About 20 years ago, I published my dissertation research on workplace surveillance. Not surprisingly, I found that people being monitored electronically react very negatively when their privacy at work has been invaded, and respond in very negative ways. But back in 2001, no one could really visualize the kind of employee surveillance made possible by technology, and no one really cared. […] Even if you think you have nothing to hide, once your privacy is gone, you don’t get it back. It’s time to care.
Indeed. I stripped all the monitoring crap out of the work-supplied equipment and, if I couldn’t, the device was politely refused. I use the corporate VPN only when communicating with servers or doing the HR paperwork.
I have plenty to hide. Root passwords.

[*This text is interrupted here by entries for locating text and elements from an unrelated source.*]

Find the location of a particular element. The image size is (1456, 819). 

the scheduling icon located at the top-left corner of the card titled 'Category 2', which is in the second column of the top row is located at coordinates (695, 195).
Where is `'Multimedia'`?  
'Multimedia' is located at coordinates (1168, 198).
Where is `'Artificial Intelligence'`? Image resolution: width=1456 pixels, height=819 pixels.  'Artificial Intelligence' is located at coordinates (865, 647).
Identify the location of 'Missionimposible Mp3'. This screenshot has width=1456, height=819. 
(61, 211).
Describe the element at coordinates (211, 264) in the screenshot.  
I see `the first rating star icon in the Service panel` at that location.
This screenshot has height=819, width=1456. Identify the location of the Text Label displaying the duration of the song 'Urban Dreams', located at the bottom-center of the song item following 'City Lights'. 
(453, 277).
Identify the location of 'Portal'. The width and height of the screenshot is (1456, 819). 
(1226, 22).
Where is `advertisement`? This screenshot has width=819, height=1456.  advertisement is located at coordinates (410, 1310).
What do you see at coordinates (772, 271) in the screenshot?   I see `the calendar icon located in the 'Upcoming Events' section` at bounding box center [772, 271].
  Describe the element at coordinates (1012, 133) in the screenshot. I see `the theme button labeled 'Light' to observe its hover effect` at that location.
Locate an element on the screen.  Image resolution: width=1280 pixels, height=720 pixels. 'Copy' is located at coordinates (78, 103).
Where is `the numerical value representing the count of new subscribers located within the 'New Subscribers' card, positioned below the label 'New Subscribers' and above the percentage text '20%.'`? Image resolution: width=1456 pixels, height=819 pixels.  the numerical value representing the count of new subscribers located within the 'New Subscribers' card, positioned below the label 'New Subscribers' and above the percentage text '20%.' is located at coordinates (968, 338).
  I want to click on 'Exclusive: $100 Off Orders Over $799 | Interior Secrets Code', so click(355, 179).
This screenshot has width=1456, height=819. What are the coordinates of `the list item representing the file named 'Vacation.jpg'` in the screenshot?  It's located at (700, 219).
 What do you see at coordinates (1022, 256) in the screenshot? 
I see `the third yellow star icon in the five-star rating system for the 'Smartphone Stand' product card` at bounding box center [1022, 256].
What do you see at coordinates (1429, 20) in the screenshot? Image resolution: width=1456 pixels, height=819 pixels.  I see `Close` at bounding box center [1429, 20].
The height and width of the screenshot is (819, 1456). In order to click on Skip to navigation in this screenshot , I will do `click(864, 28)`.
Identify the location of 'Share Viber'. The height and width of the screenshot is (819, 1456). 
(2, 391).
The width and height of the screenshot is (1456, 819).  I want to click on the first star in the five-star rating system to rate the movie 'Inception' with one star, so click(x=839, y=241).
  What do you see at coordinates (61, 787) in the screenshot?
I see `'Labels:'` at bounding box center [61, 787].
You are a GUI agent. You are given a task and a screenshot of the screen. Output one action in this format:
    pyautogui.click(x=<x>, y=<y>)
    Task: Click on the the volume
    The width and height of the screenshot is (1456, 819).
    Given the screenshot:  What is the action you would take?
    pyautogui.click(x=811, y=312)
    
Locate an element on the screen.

Access tokens. Sensitive financial/HR/student/client data. I also have a very keen understanding of what the middle management inside the company does when presented with lots of unstructured data; they give it structure in the shape of a giant hammer. “I see you listen to Spotify on a work computer. That’s a no-no!”
To heck with that. If I’m trusted enough to literally have the keys to every mission-critical system that the company has, then I should be trusted enough to use the tools at my disposal properly. The same modicum of respect should be given to each one of my colleagues unless there is reasonable doubt of malice.
Just because we can monitor what people are doing does not give us the justification to do so.